In her study of adaptive trial methodologies, Montgomery notes that
the temporal politics of adaptive design straddle a … diffuse set of scientific institutions, from profit-seeking big Pharma to publicly- and philanthropically-funded academia. What is at stake is not so much the creation of commercial value through the promise of a given vision, but the creation of value – moral, epistemic and commercial – through the ability to know the unknowns and to fix the future as it unfolds. (2017a: 237)
We can see these forms of value emerge, diverge and fade across the different levels at which the trial and pre-screen study on which it depended were orchestrated and experienced by practitioners and patients. Making a success of the trial for practitioners and for patients could mean different things, but in each case it involved ongoing processes of careful tinkering in an effort to chase and realise value, even when this could be fleeting or minimal.
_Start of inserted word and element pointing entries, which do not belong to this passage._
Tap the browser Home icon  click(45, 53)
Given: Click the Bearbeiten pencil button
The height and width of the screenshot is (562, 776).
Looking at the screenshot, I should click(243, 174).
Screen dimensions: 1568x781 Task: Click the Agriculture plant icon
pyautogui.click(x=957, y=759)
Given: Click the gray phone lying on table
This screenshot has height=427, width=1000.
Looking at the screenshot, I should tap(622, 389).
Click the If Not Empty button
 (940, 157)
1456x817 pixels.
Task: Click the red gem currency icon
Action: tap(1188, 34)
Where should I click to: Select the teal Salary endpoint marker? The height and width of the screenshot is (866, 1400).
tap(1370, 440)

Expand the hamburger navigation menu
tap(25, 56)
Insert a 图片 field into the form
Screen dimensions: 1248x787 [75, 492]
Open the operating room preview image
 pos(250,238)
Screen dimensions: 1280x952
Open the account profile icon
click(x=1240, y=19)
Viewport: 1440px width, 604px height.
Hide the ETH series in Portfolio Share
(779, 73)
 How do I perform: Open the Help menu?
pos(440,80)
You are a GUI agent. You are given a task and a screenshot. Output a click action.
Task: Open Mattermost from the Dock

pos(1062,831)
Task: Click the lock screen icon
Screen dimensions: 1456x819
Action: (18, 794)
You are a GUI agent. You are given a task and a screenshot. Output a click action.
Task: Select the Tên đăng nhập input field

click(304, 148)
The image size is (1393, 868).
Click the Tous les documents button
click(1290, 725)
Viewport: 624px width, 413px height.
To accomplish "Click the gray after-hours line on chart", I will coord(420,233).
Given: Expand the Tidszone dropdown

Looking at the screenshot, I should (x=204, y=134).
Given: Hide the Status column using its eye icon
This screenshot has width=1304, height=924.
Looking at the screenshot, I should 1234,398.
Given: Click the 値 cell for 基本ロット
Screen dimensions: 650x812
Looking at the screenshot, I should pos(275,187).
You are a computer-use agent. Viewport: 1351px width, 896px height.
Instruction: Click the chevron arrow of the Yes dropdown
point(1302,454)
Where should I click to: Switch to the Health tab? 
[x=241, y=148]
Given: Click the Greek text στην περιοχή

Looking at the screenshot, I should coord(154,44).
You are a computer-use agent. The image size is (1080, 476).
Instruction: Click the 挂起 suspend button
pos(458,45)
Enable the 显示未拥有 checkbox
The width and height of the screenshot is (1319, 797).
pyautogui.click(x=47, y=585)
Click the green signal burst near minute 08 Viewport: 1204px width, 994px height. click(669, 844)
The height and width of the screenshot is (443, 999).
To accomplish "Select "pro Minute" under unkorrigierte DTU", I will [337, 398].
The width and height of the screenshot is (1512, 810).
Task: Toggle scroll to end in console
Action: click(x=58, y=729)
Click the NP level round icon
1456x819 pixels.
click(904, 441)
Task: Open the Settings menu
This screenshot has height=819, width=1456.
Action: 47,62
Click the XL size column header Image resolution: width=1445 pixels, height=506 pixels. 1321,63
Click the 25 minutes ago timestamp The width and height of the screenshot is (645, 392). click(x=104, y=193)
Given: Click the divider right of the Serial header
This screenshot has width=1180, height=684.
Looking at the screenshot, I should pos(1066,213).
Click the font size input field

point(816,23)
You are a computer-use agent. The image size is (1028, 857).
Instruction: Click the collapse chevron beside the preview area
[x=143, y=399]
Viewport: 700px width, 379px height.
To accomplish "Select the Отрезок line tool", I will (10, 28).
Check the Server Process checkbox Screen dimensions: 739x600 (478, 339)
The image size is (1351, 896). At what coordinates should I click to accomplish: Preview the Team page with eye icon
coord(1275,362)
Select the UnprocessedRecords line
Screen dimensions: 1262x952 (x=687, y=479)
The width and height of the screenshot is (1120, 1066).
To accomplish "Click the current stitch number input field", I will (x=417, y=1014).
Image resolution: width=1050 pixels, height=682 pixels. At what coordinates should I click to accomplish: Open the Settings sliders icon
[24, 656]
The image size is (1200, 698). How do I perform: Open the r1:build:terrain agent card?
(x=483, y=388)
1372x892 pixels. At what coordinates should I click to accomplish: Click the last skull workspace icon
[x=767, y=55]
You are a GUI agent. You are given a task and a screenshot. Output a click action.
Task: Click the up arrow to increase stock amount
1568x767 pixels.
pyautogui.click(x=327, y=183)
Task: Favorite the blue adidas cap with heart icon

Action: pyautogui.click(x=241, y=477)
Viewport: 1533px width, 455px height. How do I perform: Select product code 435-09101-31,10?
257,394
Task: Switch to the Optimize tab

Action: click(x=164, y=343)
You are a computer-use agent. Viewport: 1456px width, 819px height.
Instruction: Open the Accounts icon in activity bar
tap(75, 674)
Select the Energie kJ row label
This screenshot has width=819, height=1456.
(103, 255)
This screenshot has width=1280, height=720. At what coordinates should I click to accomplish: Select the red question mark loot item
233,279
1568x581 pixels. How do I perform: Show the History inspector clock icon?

This work kept the trial going, enabling the extraction of other kinds of commercial value in the future through drug development and improved trial processes. Big pharma was remote from the clinic, but the hopes inspired by the possibility of ‘drugs that work’ for current and future patients were ever present. Yet practitioners, relatives and patients trying to make the pre-screening study and the trial deliver personalised care to patients also generated value for the consortia, institutions, funders and investors in this new form of personalised medicine. This spurred further faith and investment in the UK bioeconomy, enhancing scale, and innovating new kinds of pathways, research consortia, valuation practices, gene panels and, of course, the data required for the innovation of new drugs. As we go on to discuss in the next chapter on whole genome sequencing studies, these processes of generation and extraction of data are crucial to the promise of personalised cancer medicine, even if it is not yet being delivered at scale to current patients.